Chez le singe, il existe donc des mécanismes de vérification de l’information transmise entre neurones distants du fait d’aller et retour rapides entre ces différents neurones. Chez l’homme, la lourdeur de ces vérifications est réduite, pour permettre d’échanger davantage d’informations entre neurones distants. Quel est l’effet d’une telle évolution, privilégiant la quantité d’informations échangées sur la robustesse de ces informations ? Les chercheurs israéliens y voient un avantage crucial, celui d’une plus grande flexibilité et donc d’une meilleure adaptation à l’environnement. Mais ils soulignent également que cela pourrait ne pas être étranger aux troubles mentaux : renoncer à la robustesse pourrait avoir un lien avec la vulnérabilité aux troubles mentaux.

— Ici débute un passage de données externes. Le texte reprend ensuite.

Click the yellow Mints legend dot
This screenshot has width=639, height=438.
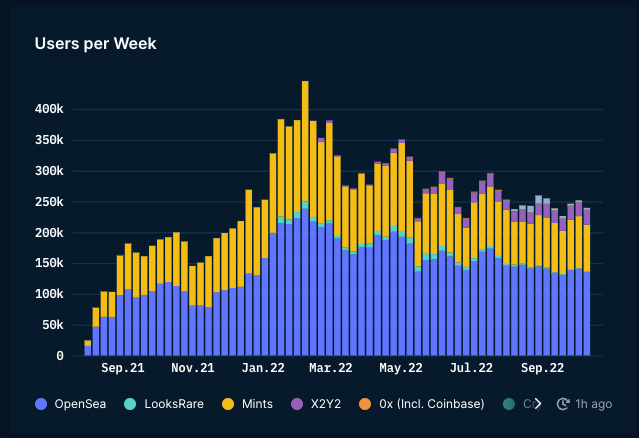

Ainsi notre cerveau a-t-il subi de profondes transformations, pour le meilleur essentiellement, mais non sans inconvénients. Vulnérabilité à certaines maladies classiquement liées au vieillissement, fragilité des informations échangées entre neurones, les performances de notre cerveau nous exposent à des risques. Tout se passe comme si la machine avait été poussée à un tel point de surrégime que des failles ont fini par surgir. À certains égards, les capacités prodigieuses de notre cerveau l’exposent à un bug, comme on le dirait d’un ordinateur dont la mémoire de travail est saturée. Notre cerveau rencontre ainsi certaines de ses limites : il ne se supporte plus.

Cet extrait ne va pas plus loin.